_What is required_
Begin the copy at the line that contains "How do I perform: Click", end it at the last line of the entries below, keep every word exact, and include no pictures.

_Given data_

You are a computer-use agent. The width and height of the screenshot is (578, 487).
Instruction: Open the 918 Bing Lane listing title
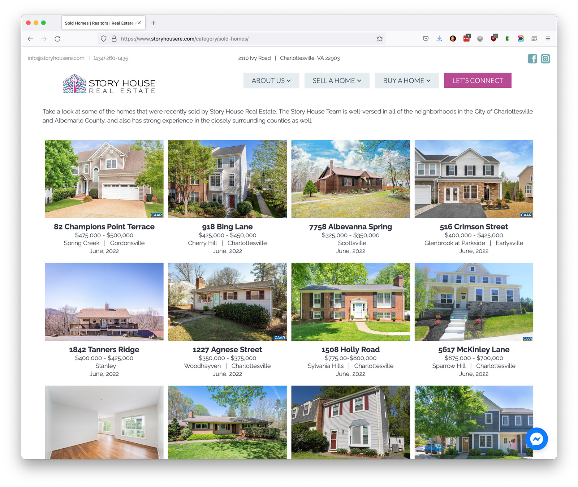tap(227, 227)
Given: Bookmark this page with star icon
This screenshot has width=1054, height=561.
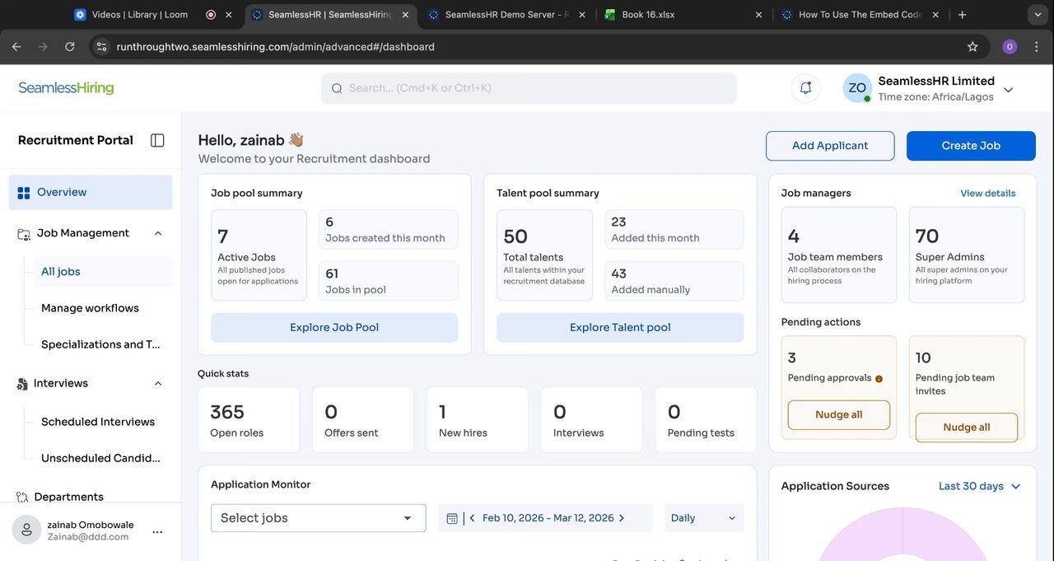Looking at the screenshot, I should (x=972, y=47).
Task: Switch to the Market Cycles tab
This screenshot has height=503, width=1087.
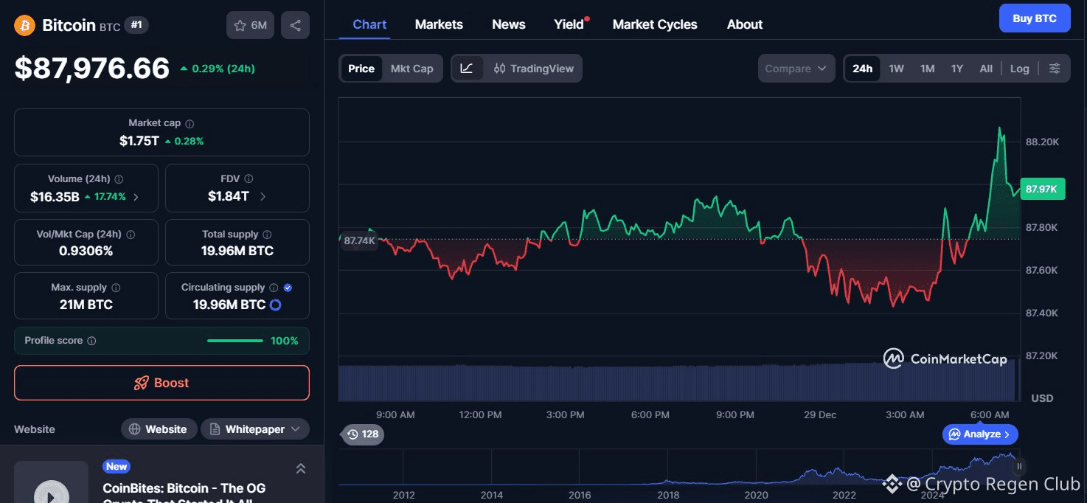Action: (x=654, y=24)
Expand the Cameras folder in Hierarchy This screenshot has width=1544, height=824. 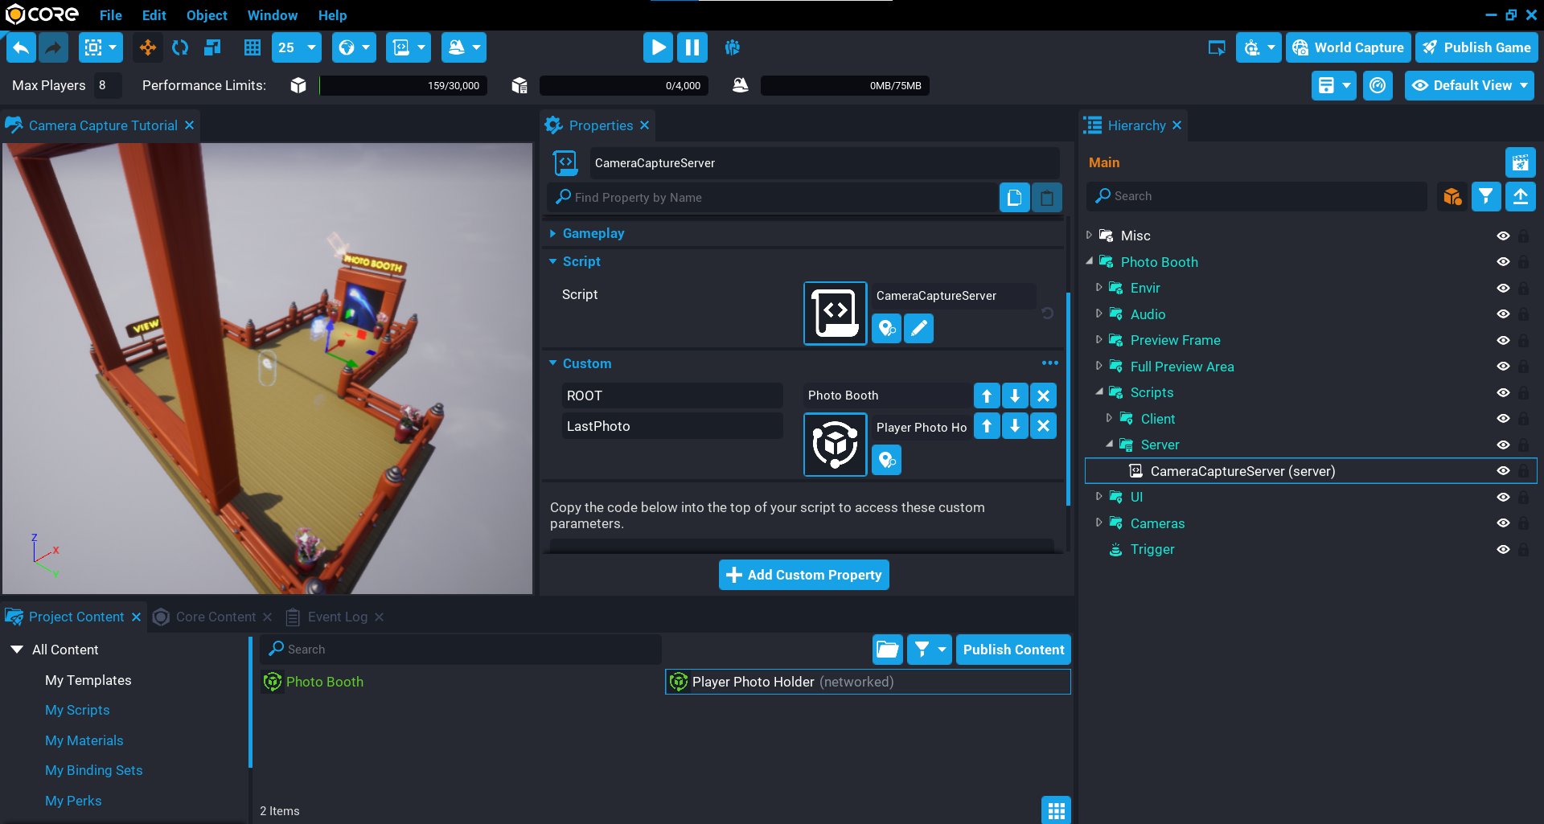pos(1099,523)
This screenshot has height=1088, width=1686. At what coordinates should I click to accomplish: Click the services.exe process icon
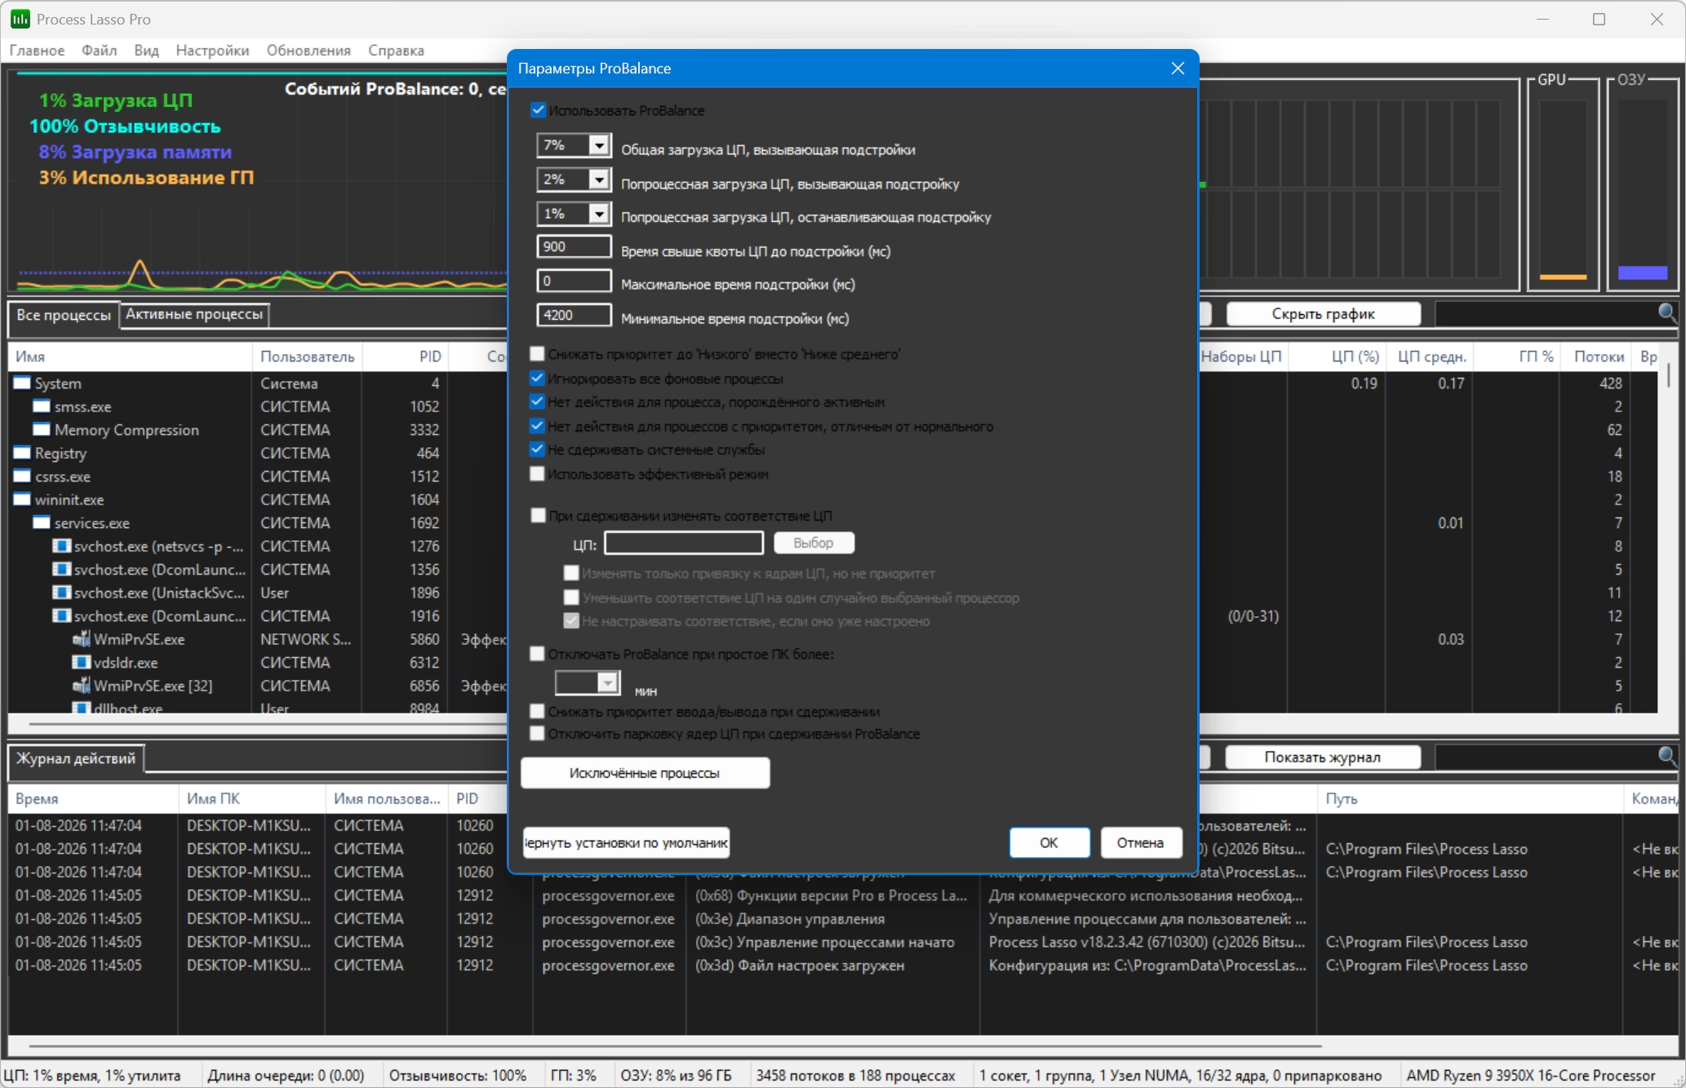[x=42, y=522]
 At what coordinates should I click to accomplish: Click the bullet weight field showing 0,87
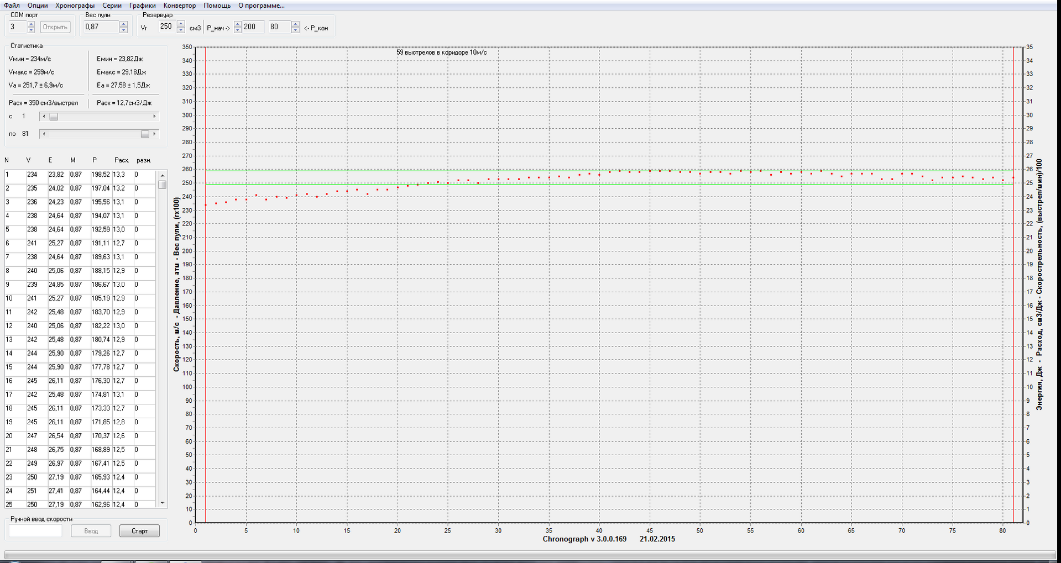click(x=100, y=27)
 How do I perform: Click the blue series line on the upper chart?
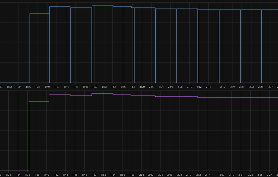pyautogui.click(x=81, y=7)
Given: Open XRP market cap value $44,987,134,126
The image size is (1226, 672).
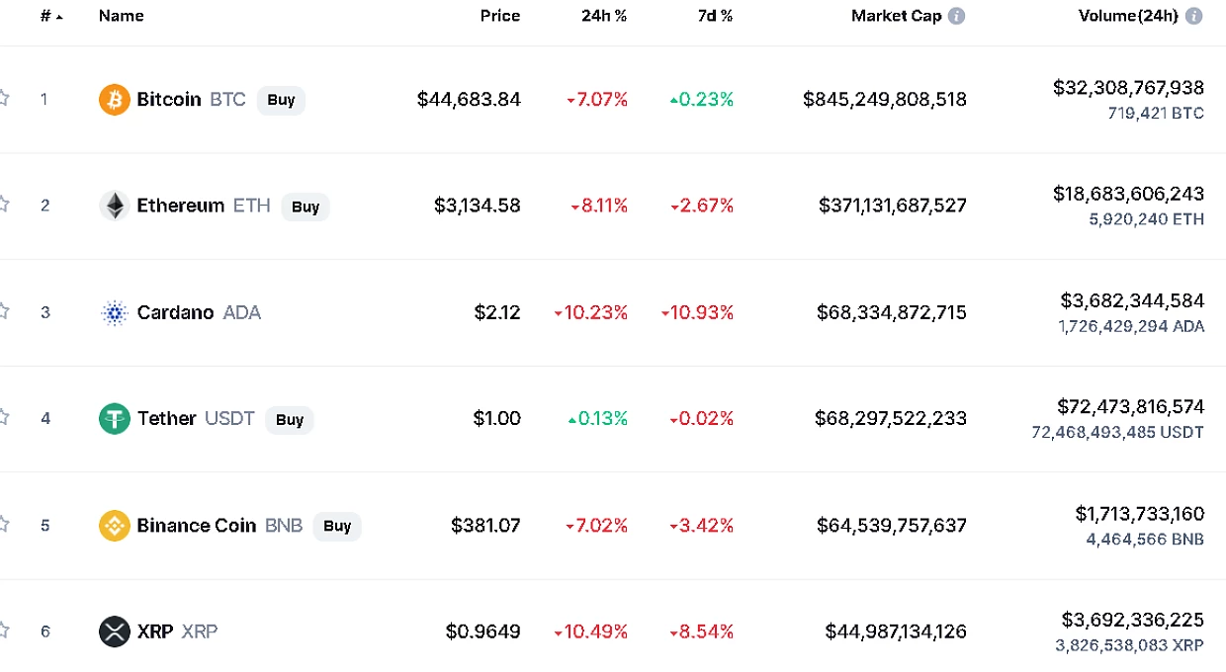Looking at the screenshot, I should 896,631.
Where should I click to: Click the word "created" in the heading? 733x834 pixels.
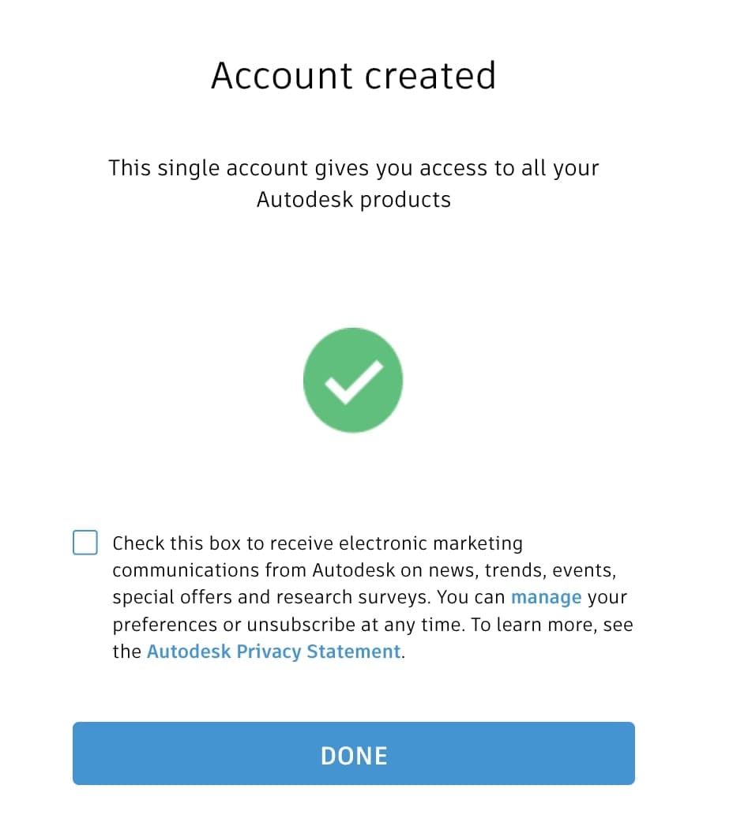point(430,76)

_Task solution_
 How do I perform: Click the blue series line on the upper chart?
pyautogui.click(x=81, y=7)
Given: Open XRP market cap value $44,987,134,126
The image size is (1226, 672).
Looking at the screenshot, I should 896,631.
Where should I click to: Click the word "created" in the heading? 733x834 pixels.
point(430,76)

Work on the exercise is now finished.